The OP3’s credentialing system will allow private partners to receive free credentials from Ohio Homeland Security, which will be stored in a shared database accessible to the law enforcement officers controlling access to disaster areas. This database will enable officers to quickly verify the credentials of individuals associated with these partners, leveraging OP3’s partnerships to more easily provide medications, water, and other crucial supplies to residents who are stranded in disaster areas. According to Born, some partners will receive the credentials for specific locations and events, while others, such as utility workers, will receive credentials allowing entrance in the event of multiple disasters. Ohio is currently recruiting private sector participants and plans to have the system in place by early 2016.
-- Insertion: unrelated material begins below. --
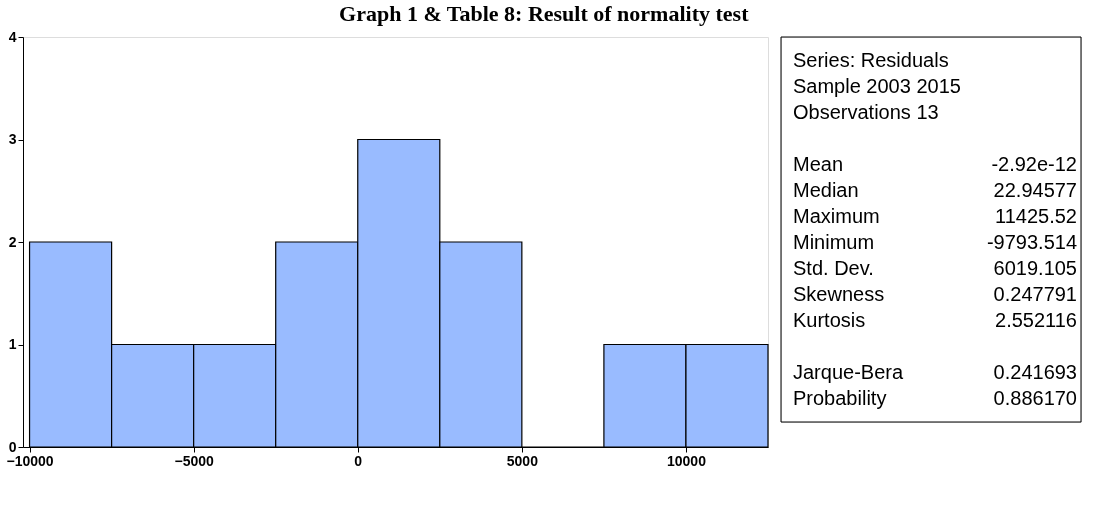 This screenshot has width=1117, height=531. What do you see at coordinates (1036, 320) in the screenshot?
I see `text: 2.552116` at bounding box center [1036, 320].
Key stakeholders recently discussed the credentialing system at the inaugural Northern Region Conference for the Ohio Public Private Partnership (OP3) program, hosted by the Ohio Department of Public Safety. Leaders in public safety, emergency preparedness, emergency management, and business continuity/disaster recovery convened to gather input and share best practices among partners. According to Born, a participant at an event similar to this regional planning conference suggested the idea for the credentialing system last year, and technology staff developed the credentialing system for the state of Ohio.

Each sector brings unique resources and assets to the OP3. The private sector has essential supplies, but the public sector has the ability to implement their dissemination when they are most needed. The convergence of leaders from the private and public sectors at the recent regional planning conference demonstrates their recognition that a continuing dialogue about the reliance between the sectors is an important aspect of their work. The continuing work of the OP3 contributes to cross-sector understanding as the partners continue to learn about each other’s resources, operational needs, and capabilities.